See that now makes sense as to why my boss gives me the look when i show up 2 min late! ....yes those days are long gone...because i realized that excuses r just that!
Atham-Chithira-Chothi-Vishakham-Anizham
...nammal ee thirakkittu enthokkeyoo thedi pidikkaanulla yaathrayilaanu....whenever there's a program....there's no question as to whether we should go....

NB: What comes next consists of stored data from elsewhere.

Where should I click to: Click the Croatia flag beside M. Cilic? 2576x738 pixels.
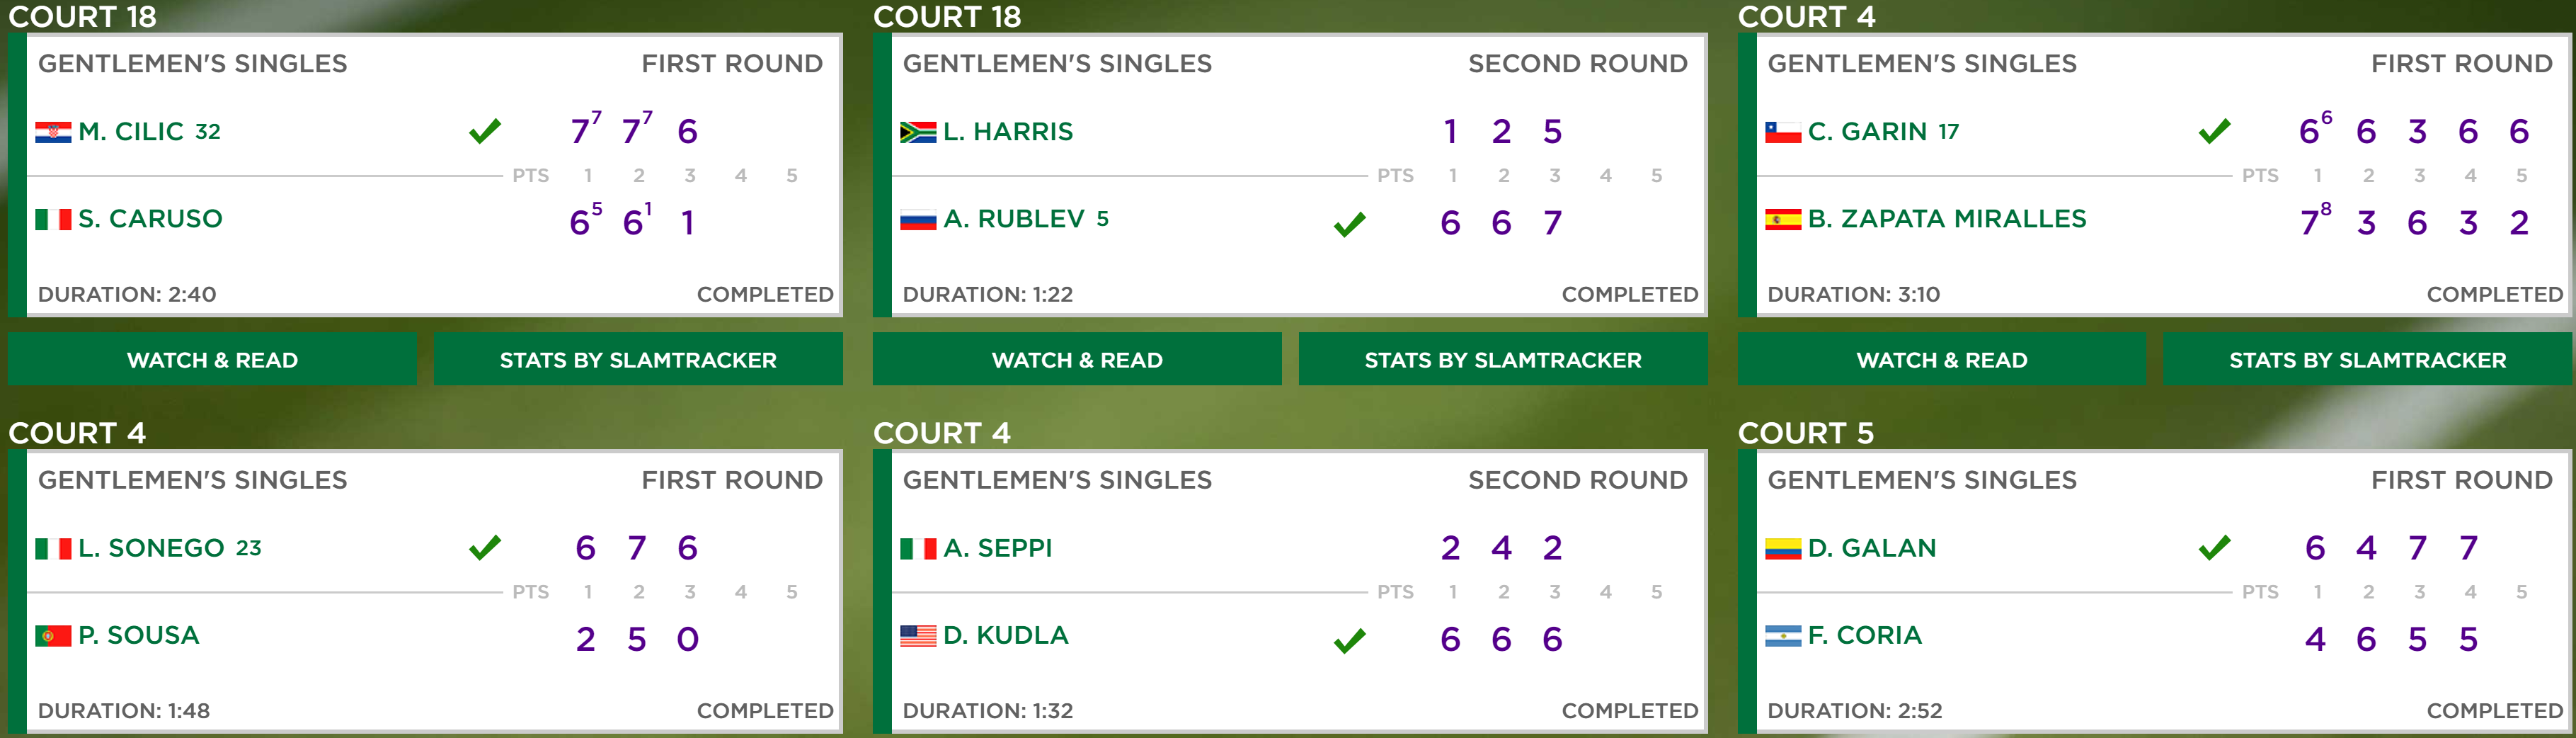53,132
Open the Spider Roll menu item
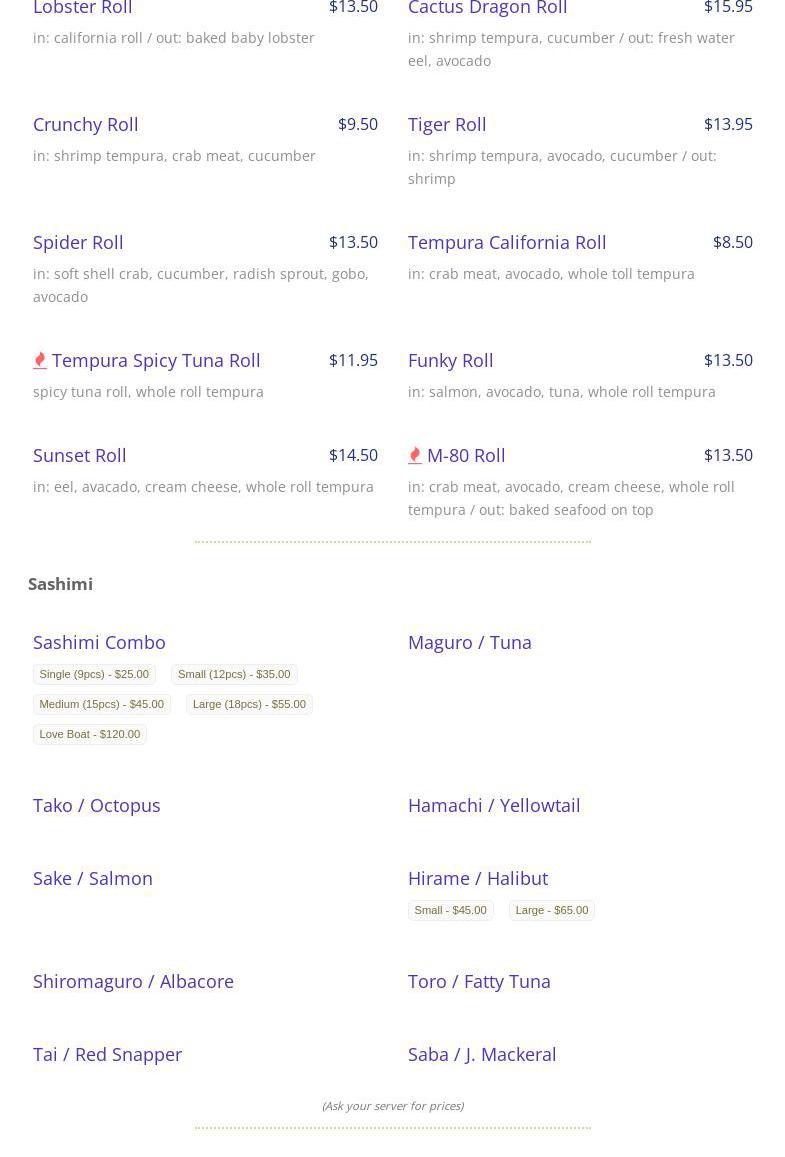The height and width of the screenshot is (1157, 785). pos(78,242)
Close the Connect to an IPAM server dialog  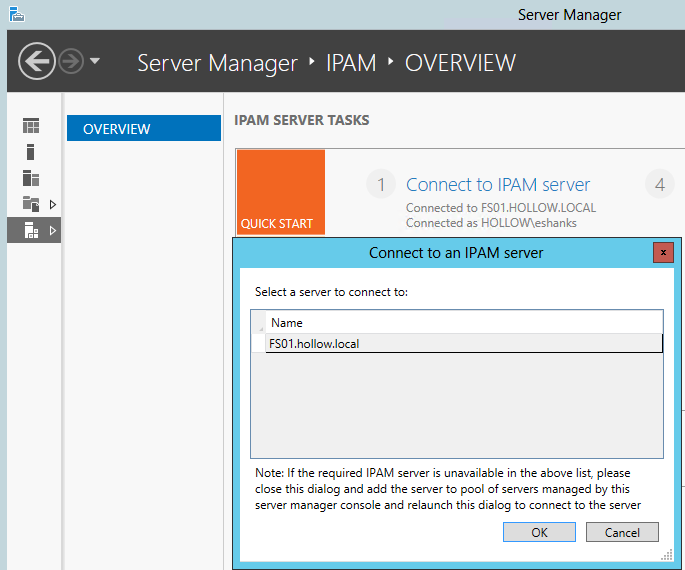tap(662, 252)
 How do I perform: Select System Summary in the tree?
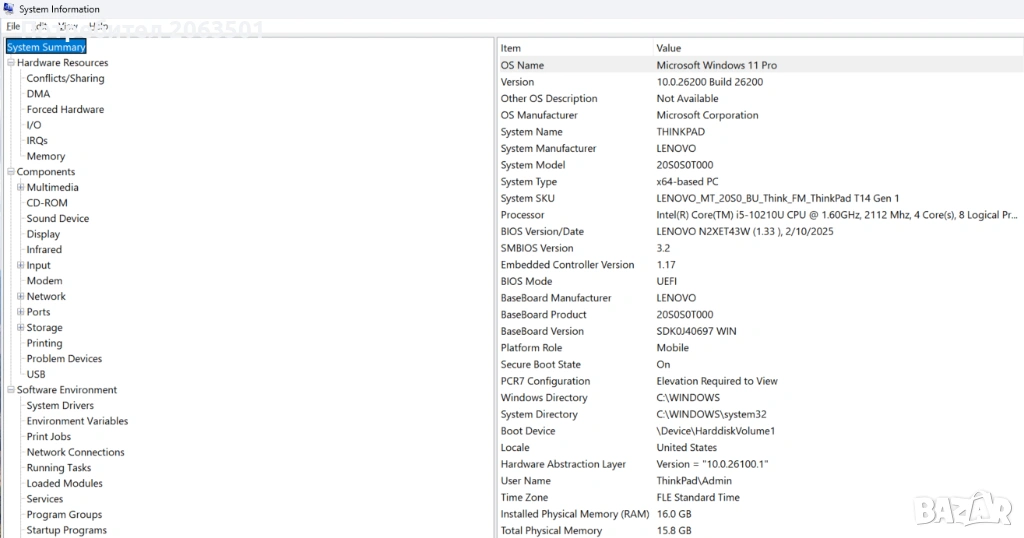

today...there's one at murugan temple....and next saturday...there's another one at the same place......and on sunday there's one at walt whitman high school....and are we going for each of them.....OF COURSE! otherwise i might not get another opportunity to see everyone until Christmas :) and who knows where I would be by then.......i can't tell what's coming my way tomorrow....Hannah hit many places....and we will have a huuuuge down pour....but is that going to stop me...no....because as one of the replies i got say.....
".......Carpe Diem - Seize the Day! You have this moment to make a difference in your life and in the lives of others around you. Live in the moment. This moment is yours.... You have the Power to Make it or Break it!"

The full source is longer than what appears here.